Clinical follow up of Mexican women with early onset of breast cancer and mutations in the BRCA1 and BRCA2 genes

Objective. This study describes the presence of mutations in BRCA1 and BRCA2 genes in a group of Mexican women and the clinical evolution of early onset breast cancer (EOBC). Material and Methods. A prospective hospital-based study was performed in a sample of 22 women with EOBC (7 in clinical stage IIA, 8 in IIB, and 7 in IIIA). The patients attended a tertiary care hospital in northeastern Mexico in 1997 and were followed up over a 5-year period. Molecular analysis included: 1) a mutation screening by heteroduplex analysis (HA) of BRCA1 and BRCA2 genes and 2) a sequence analysis.

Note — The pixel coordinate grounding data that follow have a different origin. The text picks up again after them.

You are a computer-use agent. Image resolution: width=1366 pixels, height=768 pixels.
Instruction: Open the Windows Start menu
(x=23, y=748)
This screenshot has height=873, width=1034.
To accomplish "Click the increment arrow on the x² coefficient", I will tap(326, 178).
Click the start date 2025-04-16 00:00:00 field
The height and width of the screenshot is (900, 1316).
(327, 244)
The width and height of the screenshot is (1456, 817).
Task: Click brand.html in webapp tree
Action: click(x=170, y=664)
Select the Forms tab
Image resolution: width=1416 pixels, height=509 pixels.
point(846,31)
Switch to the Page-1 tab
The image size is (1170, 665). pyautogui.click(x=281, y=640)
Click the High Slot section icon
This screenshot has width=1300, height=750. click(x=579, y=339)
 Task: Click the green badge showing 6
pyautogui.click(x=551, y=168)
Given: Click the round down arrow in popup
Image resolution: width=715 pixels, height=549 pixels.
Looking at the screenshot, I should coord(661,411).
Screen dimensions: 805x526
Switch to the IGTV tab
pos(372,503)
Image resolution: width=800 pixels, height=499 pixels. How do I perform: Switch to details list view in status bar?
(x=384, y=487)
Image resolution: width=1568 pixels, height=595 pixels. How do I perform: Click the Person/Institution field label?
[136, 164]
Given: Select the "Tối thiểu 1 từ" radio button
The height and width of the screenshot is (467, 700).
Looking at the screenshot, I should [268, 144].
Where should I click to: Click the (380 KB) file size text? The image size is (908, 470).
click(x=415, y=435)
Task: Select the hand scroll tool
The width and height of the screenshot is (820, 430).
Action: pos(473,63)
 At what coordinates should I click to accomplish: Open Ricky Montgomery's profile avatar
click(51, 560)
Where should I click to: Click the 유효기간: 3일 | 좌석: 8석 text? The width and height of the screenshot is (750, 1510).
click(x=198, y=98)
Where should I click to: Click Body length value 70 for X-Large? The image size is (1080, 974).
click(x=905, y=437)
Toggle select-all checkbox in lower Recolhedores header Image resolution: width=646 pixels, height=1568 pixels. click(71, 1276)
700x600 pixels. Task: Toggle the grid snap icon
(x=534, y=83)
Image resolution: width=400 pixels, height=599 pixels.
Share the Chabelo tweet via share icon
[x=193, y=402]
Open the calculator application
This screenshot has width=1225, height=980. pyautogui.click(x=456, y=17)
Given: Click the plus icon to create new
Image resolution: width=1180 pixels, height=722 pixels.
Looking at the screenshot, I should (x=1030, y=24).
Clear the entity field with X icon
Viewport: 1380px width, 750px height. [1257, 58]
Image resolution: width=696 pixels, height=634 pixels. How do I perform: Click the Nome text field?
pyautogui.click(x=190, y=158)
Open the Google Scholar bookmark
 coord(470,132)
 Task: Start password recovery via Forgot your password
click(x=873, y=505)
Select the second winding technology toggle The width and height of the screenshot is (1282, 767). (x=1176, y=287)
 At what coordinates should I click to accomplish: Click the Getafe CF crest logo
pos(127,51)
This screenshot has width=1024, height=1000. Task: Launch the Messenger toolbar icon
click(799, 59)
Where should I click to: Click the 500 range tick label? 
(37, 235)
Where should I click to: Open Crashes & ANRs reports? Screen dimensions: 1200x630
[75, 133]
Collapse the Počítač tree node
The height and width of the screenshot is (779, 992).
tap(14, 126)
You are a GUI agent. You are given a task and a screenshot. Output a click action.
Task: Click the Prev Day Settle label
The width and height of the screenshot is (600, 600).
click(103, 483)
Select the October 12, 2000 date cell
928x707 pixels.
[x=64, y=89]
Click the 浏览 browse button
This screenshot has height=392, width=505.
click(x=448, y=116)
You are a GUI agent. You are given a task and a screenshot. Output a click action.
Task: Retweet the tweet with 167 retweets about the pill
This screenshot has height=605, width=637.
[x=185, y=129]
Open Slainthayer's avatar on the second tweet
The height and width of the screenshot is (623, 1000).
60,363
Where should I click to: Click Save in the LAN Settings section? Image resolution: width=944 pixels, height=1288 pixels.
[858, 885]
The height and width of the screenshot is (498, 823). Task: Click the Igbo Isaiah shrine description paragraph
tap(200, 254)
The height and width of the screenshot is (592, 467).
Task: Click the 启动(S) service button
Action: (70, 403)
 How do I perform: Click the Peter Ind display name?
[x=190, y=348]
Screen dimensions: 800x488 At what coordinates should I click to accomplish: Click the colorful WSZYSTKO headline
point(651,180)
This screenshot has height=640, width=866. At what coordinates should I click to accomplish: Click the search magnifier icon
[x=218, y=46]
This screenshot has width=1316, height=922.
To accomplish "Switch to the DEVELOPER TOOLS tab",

Results. Of 22 patients, 14 (63.6%) showed a variant band detected by heteroduplex analysis of the BRCA1 and BRCA2 genes: 8 polymorphisms, 4 mutations of uncertain significance, and 2 novel truncated protein mutations, one in BRCAI (exon II, 3587delT) and the other in the BRCA2 gene (exon II, 2664InsA). Conclusions. These findings support future studies to determine the significance and impact of the genetic factor in this Mexican women population.